* Start *

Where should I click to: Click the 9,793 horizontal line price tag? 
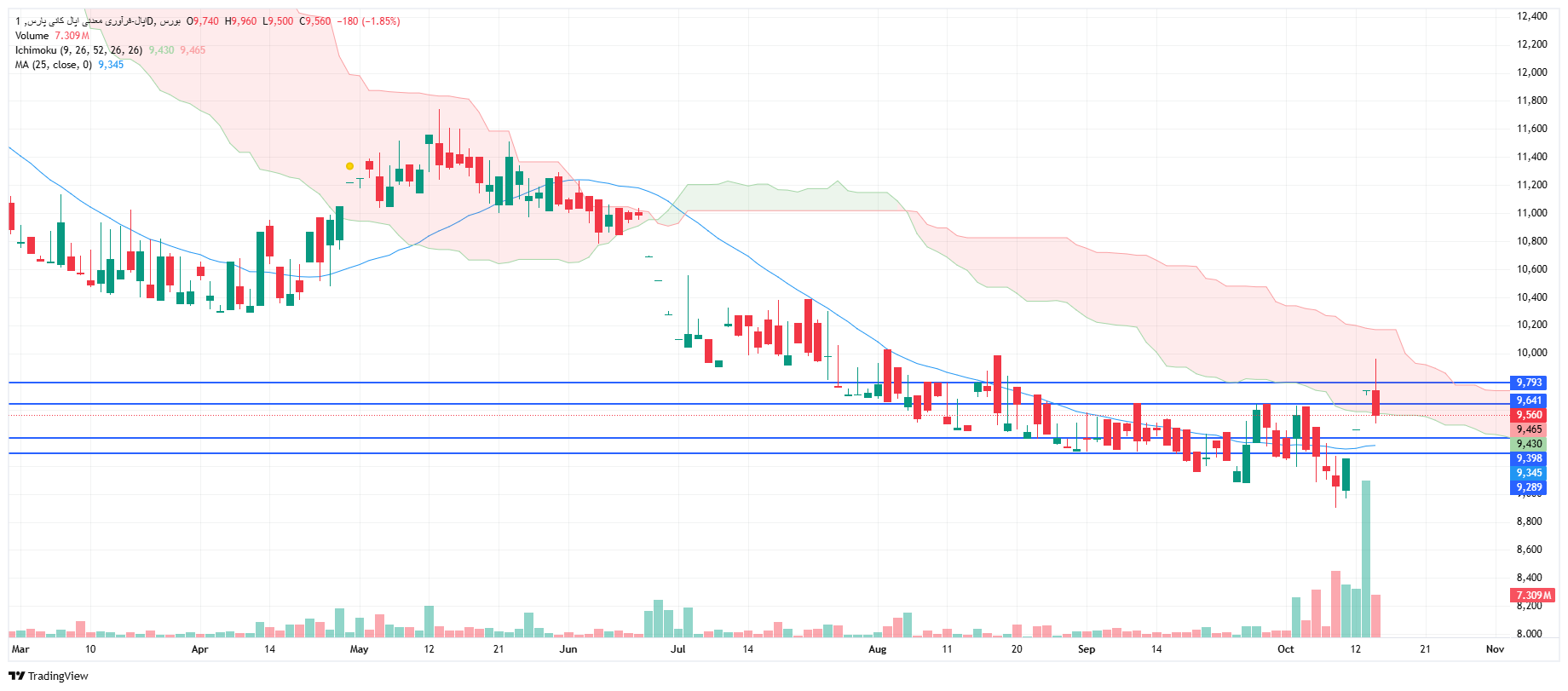1529,383
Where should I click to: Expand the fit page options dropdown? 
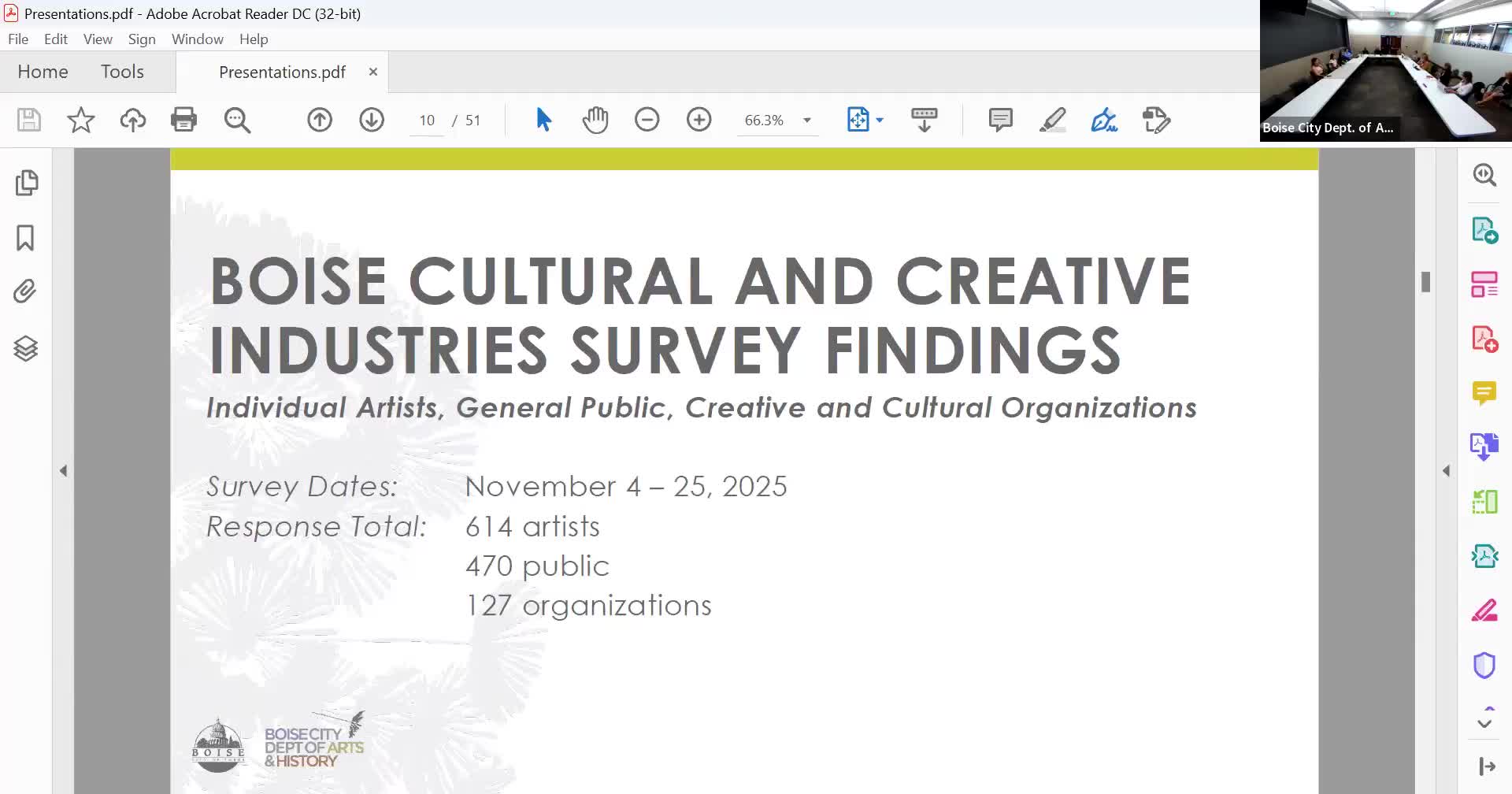(880, 121)
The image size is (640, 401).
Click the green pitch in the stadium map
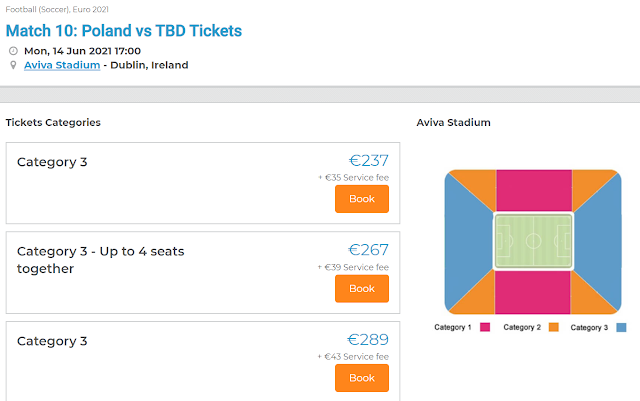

* End *

● **What the exercise asks**
Please render the items above as a JSON list of strings, one string per line with blank lines omitted, and leave the pictures out of your answer.

● **Task answer**
[
  "Where should I click to: Click the 9,793 horizontal line price tag? ",
  "1529,383",
  "Where should I click to: Expand the fit page options dropdown? ",
  "(880, 121)",
  "The image size is (640, 401).",
  "Click the green pitch in the stadium map"
]